The Valsalva maneuver has for a long while been speculated to rarely cause a pneumothorax (collection of wind in the chest, which causes the lung to collapse), pneumomediastinum (accumulation of air in the mid part of the chest.)
The common stipulation that long (breath-holding) of cannabis smoke intensifies the effectiveness of marijuana has been argued (Zacny and Chait 1989). The common belief in breath-holding has come to be accepted as the norm that challenging it, will likely result in severe and aggressive disputes as rightly pointed out by Earleywine (2010).
Water pipes (these are mechanisms used to draw smoke through water; small contraptions are usually called bongs, while larger ones are called hookahs) are widely utilized by marijuana smokers in a bid to filter out toxic substances created by combustion and to marginally limit irritation to the thorax.
The heat that emanates from smoking can have negative side effects, such as irritation to the throat, inflammation, and dryness of throat, but because water pipes tend to cool smoke, they may yet be advantageous in the consumption of cannabis (Earleywine, 2010).
Water is also good at removing gas-phase smoke particles, like acetaldehyde, ammonia, hydrogen cyanide, benzene and nitrosamines, carbon monoxide.
Now, bear in mind that THC is insoluble in water, but water somehow manages to trap some THC, which invariably leads to the need to smoke more when using a bong.
Vaping as it is fondly called is a trending methodology that employes the use of smokeless pulmonary in the consumption of cannabis drugs by vaporization or volatilization, that is, a heating process that produces steam or vapor without burning or combustion at high temperatures.
Because the temperature of the burning is kept below the point of combustion where pyrolytic toxic compounds are dispersed, toxins are being suppressed to the point where there are no particles to cause irritation to the respiratory system.
Moreso, cannabinoids vapourize very easily and will volatilize at lower temperatures, lower than what is needed to ignite plant material. Vapes heats marijuana between the temperature ranges of about 180°C to 190°C, at which THC’s are vaporized without necessarily burning the plant material, thereby making the cannabis to produce mist rather than giving out smoke.
This has also encouraged young enthusiasts for both medicinal and recreational use, as this system can be used with either vial of hash oil or solid concentrations of THC. More enticing is the fact that they attract less attention while producing limited odor.

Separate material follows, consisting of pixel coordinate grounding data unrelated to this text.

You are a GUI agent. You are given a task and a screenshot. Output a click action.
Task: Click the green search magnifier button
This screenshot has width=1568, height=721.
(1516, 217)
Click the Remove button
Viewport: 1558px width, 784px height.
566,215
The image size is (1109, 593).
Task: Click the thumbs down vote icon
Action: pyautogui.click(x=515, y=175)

There is also the proven work of one Ruchlemer et al. (2007) which concluded beyond every reasonable doubt that; “vaporization of marijuana is a safe and effective mode of consuming THC.”
Cannabinoids can be consumed in foods. Because THC is lipophilic, orally consumed marijuana is absorbed better by our body system if ingested alongside some fatty liquid. This is normally done by including liquids that are rich in fat like, cannabis tea—taken with cream, or the usage of butter when baking brownies.
Some break down of THC by acids in the stomach are bound to occur. Which makes Smoking a faster and full impact option as it provides noticeable effects within seconds to minutes, within a range of about 10 to 30 minutes and a lasting duration of two or three hours (which is also heavily dependent on the individual in question)— (Huestis 2005).